◆ Your goal:
Return every line of the data that contains the string "camera".

::: Provided material :::

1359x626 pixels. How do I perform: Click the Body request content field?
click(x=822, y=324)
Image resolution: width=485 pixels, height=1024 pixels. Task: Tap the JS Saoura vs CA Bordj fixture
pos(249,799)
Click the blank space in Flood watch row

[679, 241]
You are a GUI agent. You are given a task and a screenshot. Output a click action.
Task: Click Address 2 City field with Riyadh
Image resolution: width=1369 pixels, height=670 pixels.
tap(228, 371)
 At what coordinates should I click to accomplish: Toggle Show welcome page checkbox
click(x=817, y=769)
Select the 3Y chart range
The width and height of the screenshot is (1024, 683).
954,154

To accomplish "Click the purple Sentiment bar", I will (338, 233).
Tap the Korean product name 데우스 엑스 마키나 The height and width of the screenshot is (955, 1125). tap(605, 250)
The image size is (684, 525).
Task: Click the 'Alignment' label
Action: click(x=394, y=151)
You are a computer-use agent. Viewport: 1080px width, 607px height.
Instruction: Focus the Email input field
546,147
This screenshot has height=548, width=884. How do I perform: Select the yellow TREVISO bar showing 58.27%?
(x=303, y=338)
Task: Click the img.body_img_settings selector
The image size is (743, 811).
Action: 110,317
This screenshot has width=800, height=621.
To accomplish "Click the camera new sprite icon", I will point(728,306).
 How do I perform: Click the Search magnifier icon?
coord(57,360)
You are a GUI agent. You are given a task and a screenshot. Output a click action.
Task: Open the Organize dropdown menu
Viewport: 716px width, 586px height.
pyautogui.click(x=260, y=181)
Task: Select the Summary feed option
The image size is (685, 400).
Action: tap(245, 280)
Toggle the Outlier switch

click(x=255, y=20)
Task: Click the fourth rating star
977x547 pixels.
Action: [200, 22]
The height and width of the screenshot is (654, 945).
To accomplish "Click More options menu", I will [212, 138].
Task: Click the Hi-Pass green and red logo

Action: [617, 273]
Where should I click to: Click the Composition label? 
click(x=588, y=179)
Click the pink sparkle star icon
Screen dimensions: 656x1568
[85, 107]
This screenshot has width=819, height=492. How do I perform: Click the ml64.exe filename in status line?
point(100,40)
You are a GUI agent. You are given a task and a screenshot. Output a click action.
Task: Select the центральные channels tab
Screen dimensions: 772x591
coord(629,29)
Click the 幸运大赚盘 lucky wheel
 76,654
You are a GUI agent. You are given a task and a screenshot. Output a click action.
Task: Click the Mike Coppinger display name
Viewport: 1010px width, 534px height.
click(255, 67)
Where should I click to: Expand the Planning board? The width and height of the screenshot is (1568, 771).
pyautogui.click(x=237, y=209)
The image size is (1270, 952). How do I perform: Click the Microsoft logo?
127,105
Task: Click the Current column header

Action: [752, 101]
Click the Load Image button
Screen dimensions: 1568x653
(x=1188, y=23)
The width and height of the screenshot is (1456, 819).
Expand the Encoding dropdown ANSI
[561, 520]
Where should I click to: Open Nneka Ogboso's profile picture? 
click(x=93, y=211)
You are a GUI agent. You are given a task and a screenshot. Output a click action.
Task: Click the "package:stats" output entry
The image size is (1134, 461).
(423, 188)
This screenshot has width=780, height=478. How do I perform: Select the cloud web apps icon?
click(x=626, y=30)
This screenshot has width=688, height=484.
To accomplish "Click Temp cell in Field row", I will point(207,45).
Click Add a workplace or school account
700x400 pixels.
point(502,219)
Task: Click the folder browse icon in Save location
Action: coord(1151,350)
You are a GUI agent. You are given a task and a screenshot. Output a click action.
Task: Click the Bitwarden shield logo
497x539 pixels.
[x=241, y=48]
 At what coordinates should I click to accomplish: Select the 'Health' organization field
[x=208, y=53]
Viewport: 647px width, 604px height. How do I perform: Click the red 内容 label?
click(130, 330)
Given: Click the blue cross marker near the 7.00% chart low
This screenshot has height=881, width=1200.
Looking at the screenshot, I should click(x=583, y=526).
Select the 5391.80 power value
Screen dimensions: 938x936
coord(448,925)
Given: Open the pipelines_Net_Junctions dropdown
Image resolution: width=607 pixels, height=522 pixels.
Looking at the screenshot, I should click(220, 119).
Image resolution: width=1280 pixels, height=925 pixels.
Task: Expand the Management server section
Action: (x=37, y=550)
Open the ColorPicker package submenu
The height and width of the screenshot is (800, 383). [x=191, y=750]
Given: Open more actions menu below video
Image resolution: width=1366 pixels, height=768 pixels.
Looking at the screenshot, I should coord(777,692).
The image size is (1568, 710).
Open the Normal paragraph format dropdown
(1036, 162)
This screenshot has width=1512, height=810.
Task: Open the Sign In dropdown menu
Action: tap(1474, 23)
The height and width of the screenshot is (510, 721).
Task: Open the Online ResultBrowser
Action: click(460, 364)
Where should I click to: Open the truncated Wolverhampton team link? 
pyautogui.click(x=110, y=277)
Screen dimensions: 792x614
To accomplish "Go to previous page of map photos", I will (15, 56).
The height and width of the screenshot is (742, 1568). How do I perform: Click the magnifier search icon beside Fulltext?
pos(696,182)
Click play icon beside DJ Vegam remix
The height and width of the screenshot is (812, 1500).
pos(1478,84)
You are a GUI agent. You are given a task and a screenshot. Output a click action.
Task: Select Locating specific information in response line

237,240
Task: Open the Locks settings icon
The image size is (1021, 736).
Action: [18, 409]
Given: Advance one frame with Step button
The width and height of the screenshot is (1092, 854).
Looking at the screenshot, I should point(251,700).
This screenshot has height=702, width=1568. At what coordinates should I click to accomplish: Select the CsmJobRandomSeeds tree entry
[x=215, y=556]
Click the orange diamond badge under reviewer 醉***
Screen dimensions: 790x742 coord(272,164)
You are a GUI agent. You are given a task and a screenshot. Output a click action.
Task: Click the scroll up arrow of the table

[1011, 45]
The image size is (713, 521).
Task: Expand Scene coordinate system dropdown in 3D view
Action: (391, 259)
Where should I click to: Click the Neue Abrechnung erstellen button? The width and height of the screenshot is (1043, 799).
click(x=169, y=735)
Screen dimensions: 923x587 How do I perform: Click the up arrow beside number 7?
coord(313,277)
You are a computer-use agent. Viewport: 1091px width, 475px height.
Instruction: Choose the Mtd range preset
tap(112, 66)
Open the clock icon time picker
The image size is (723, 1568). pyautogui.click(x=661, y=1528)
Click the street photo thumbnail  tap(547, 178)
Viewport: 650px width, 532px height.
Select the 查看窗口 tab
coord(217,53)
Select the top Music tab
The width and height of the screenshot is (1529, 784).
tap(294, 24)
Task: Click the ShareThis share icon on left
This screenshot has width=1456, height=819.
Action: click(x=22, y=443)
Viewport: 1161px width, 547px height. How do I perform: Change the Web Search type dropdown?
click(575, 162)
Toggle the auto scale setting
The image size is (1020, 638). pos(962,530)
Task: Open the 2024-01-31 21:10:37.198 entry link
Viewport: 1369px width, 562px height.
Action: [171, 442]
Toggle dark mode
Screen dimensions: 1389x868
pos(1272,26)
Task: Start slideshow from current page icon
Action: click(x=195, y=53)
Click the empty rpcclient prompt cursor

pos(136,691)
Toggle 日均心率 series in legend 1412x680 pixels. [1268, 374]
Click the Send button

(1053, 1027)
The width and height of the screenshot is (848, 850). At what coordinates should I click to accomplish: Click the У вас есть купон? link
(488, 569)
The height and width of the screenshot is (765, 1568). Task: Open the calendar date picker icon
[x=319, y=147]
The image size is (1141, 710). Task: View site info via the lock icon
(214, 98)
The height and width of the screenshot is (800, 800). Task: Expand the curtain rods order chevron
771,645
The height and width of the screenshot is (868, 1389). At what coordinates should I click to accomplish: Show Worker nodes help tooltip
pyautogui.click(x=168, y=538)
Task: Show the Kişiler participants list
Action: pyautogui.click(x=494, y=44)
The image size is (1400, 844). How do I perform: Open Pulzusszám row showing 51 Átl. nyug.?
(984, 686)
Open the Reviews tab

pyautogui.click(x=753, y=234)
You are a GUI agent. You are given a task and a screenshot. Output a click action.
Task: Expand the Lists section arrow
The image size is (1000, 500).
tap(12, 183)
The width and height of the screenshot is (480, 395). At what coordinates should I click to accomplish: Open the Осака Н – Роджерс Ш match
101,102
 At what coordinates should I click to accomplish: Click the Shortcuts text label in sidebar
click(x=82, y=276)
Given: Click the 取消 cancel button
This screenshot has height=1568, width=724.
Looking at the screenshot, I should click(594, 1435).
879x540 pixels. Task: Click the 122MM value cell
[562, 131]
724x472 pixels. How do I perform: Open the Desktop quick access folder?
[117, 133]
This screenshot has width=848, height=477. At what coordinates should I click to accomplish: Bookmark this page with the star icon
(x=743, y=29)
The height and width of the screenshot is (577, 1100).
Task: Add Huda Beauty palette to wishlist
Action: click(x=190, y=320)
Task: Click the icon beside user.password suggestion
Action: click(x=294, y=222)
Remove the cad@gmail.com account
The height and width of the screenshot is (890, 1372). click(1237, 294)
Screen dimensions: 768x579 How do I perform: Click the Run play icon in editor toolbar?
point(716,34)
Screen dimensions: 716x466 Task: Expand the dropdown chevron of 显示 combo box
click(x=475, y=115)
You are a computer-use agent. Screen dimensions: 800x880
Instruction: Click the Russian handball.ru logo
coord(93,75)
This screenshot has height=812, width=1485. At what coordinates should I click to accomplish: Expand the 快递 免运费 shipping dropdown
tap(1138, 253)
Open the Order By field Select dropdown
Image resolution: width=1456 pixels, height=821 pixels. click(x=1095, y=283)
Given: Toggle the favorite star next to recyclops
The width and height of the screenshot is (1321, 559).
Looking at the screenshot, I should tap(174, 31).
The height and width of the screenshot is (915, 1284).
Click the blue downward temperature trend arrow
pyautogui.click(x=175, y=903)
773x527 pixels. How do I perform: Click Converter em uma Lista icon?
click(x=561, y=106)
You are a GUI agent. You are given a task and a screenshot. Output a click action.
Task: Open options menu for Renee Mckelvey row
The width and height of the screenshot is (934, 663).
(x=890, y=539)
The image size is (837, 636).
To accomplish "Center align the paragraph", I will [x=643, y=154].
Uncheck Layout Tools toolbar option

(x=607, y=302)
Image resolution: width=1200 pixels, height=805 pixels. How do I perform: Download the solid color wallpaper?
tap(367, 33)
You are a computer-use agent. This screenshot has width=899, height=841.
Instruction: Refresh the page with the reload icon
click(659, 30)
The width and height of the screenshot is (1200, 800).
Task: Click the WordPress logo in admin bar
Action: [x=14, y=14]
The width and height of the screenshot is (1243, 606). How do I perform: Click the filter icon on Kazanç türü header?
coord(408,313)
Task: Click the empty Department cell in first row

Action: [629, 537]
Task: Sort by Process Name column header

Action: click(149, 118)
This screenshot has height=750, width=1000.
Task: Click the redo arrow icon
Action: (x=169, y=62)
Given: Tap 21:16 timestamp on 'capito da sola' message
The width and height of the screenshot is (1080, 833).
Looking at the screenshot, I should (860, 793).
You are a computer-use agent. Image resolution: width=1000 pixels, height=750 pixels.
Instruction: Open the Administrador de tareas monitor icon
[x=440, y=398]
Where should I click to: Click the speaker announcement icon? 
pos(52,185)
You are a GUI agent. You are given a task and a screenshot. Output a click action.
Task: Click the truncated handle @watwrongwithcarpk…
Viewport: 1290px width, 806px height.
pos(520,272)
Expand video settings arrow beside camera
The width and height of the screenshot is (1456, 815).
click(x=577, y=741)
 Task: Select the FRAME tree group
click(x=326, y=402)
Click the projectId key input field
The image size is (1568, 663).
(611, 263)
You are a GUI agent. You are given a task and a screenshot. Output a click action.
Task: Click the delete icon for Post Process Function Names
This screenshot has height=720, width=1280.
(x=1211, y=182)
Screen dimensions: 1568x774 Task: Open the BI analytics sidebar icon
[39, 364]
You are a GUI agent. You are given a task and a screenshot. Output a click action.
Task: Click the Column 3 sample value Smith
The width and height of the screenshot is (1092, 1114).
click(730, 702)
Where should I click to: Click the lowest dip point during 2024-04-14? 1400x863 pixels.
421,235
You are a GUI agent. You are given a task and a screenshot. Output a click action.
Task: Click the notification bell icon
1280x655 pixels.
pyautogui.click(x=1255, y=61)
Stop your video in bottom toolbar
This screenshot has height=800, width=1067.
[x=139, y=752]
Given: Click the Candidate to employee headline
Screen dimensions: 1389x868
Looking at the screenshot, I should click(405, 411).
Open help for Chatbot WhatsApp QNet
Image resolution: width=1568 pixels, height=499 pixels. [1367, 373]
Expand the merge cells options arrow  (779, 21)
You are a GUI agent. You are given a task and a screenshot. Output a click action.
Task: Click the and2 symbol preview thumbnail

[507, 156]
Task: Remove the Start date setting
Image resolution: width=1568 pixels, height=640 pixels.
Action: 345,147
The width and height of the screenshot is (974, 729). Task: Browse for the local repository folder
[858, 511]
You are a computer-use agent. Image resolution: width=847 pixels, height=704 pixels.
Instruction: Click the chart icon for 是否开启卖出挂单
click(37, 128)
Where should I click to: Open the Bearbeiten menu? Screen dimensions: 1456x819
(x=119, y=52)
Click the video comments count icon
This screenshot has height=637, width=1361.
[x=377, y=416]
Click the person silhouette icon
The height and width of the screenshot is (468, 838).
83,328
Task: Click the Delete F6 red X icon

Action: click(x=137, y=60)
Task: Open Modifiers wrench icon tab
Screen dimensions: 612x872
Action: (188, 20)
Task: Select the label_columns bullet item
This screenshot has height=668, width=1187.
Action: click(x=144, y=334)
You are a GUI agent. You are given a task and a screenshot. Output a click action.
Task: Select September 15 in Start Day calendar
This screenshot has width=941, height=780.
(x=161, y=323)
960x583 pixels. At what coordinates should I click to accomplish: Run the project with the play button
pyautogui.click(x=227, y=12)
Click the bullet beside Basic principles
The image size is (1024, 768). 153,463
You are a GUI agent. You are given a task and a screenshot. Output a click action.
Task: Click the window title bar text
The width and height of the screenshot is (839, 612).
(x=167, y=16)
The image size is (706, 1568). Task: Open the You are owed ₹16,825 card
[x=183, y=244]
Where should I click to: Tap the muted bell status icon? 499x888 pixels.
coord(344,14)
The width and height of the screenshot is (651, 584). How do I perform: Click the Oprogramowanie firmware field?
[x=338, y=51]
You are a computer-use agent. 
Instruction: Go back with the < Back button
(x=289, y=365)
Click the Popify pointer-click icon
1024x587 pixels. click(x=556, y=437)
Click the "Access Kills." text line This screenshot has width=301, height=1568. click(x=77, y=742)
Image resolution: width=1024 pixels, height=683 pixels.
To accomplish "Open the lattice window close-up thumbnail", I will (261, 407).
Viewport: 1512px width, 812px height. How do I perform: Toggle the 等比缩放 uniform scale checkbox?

:::

◆ Answer to this exercise:
To accomplish "Click the camera new sprite icon", I will point(728,306).
Expand video settings arrow beside camera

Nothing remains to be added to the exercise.